◆ **Task description**: Copy the passage on Truman Bethurum starting with "Bethurum was born" and going on through "destroying the planet.", substituting "craft" for "spaceship".

◆ **Selected text**:
Truman Bethurum, one of the original flying saucer contactees of the 1950s, jumped into the spotlight with his 1954 book, Aboard a Flying Saucer. He claimed contact with inhabitants of the otherwise unknown planet Clarion. Clarion was a planet in our solar system, he explained, but had remained undiscovered because it was always hidden from Earth by the Moon.

Bethurum was born on August 21, 1898, in Gavalin, California. He had only a minimum of formal education and was a blue-collar laborer through most of his life. He was operating heavy equipment in the Nevada desert in 1952 when first contacted by extraterrestrials, he claimed. As he was dozing between shifts, several small creatures awakened him and escorted him to a flying saucer. Aura Rhanes, the captain of the spaceship, turned out to be a beautiful female of olive complexion and jet black hair. Bethurum, then in his 50s, estimated her to be in her 40s. This meeting was the first of many. Aura Rhanes came as a representative of those inhabited worlds that had already obtained interplanetary flight. They were concerned about Earth's nuclear capabilities and its potential for destroying the planet.

◆ **Supplied material**:
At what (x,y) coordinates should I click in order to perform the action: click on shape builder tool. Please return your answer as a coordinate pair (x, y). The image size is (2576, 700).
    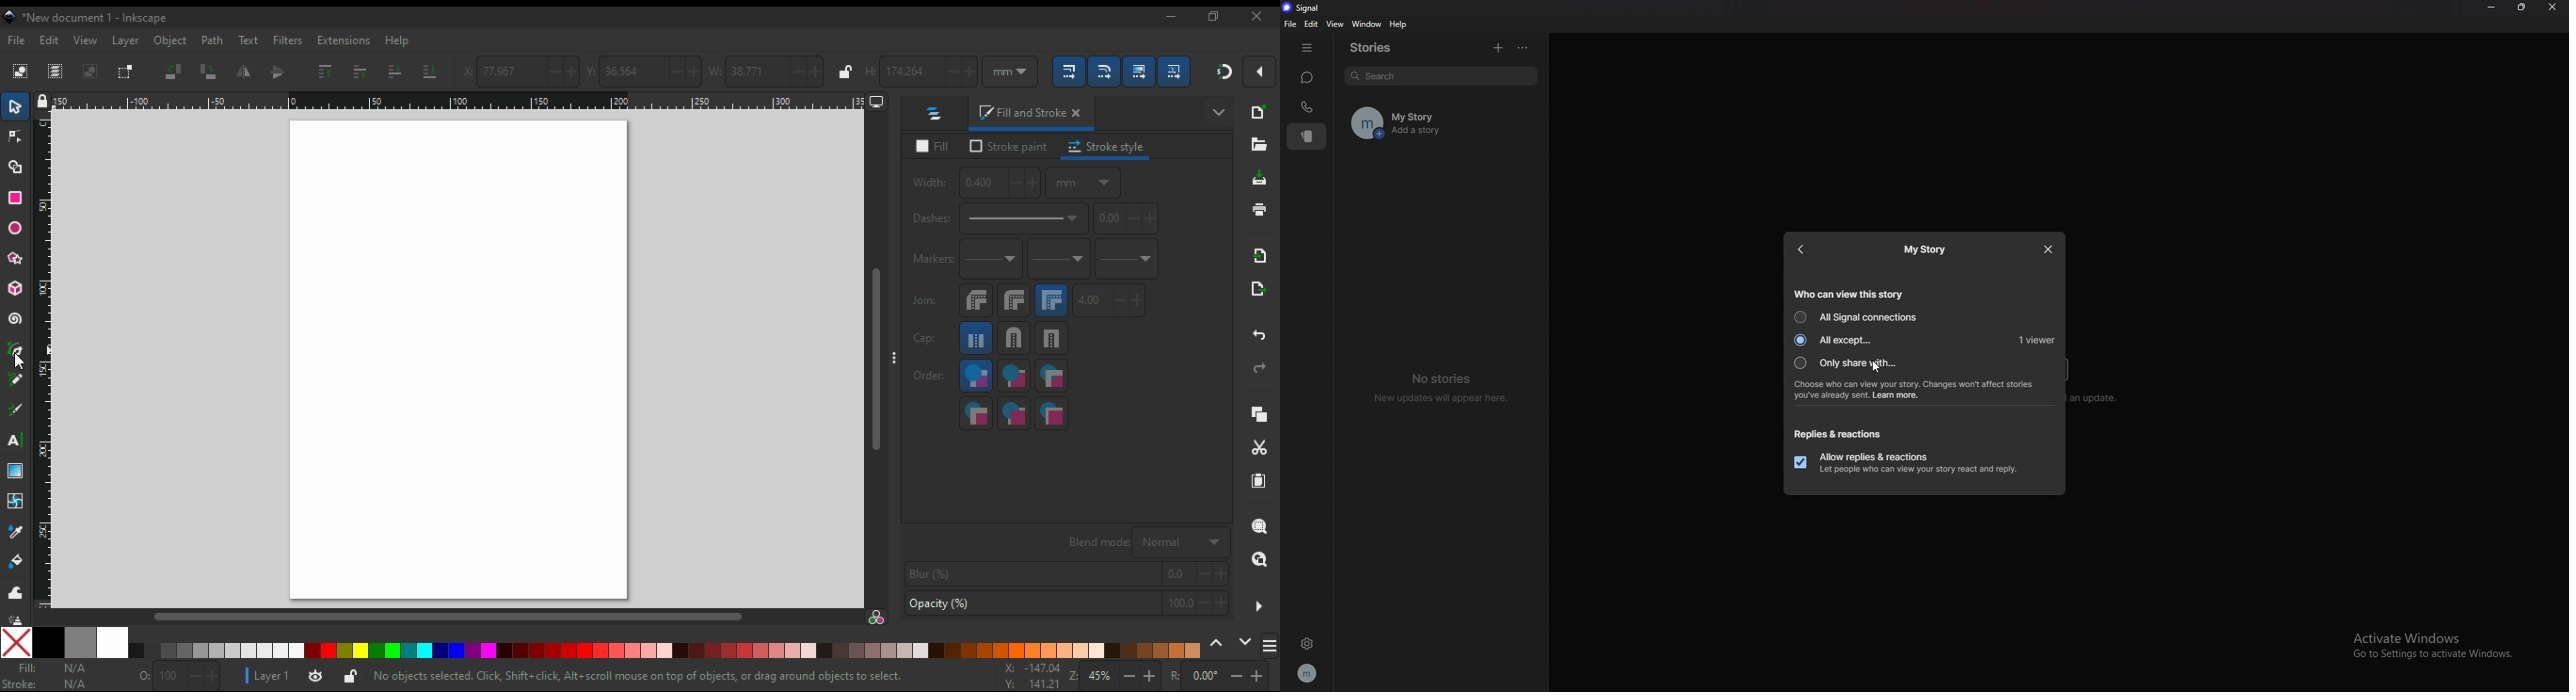
    Looking at the image, I should click on (17, 168).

◆ **Exercise output**:
Bethurum was born on August 21, 1898, in Gavalin, California. He had only a minimum of formal education and was a blue-collar laborer through most of his life. He was operating heavy equipment in the Nevada desert in 1952 when first contacted by extraterrestrials, he claimed. As he was dozing between shifts, several small creatures awakened him and escorted him to a flying saucer. Aura Rhanes, the captain of the craft, turned out to be a beautiful female of olive complexion and jet black hair. Bethurum, then in his 50s, estimated her to be in her 40s. This meeting was the first of many. Aura Rhanes came as a representative of those inhabited worlds that had already obtained interplanetary flight. They were concerned about Earth's nuclear capabilities and its potential for destroying the planet.